Copy out every line of the records below word for word, leaving out the pictures.

(Records on target coordinates)
========
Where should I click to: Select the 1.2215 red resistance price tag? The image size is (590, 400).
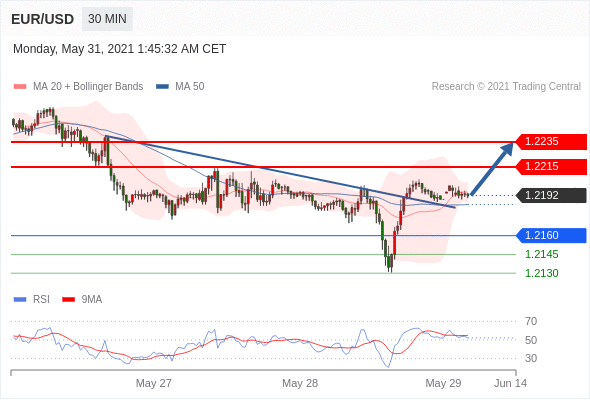(x=551, y=166)
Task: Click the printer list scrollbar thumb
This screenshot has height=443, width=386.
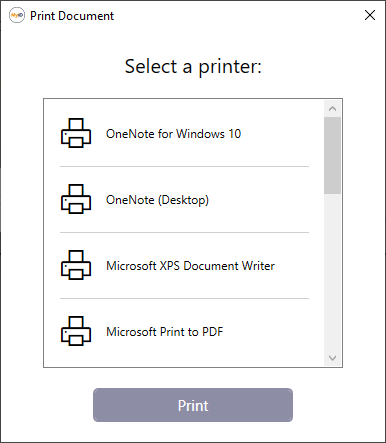Action: (x=332, y=155)
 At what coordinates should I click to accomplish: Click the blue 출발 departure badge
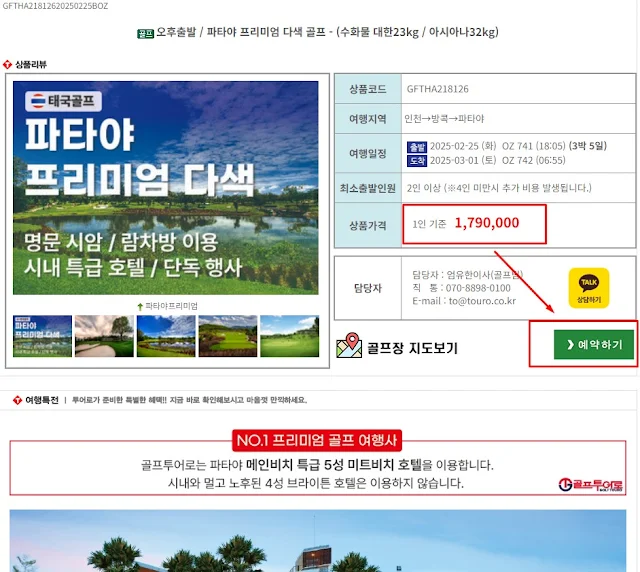coord(417,147)
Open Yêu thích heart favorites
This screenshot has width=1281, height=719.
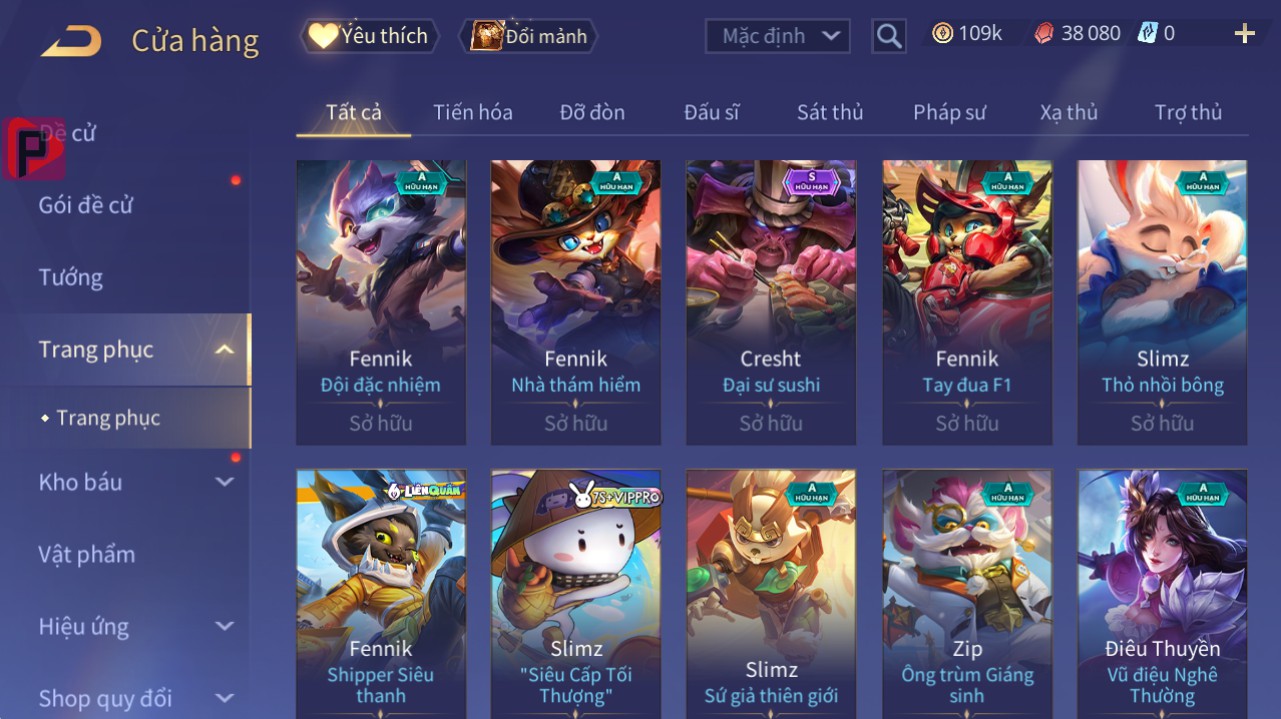[367, 36]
========
• **SOLUTION TO THE EXERCISE**:
Where should I click to: Select the 1.2215 red resistance price tag? The image size is (590, 400).
(x=551, y=166)
Task: Click the printer list scrollbar thumb
This screenshot has height=443, width=386.
Action: (x=332, y=155)
 At what coordinates should I click to accomplish: Click the blue 출발 departure badge
coord(417,147)
Open Yêu thích heart favorites
This screenshot has width=1281, height=719.
[367, 36]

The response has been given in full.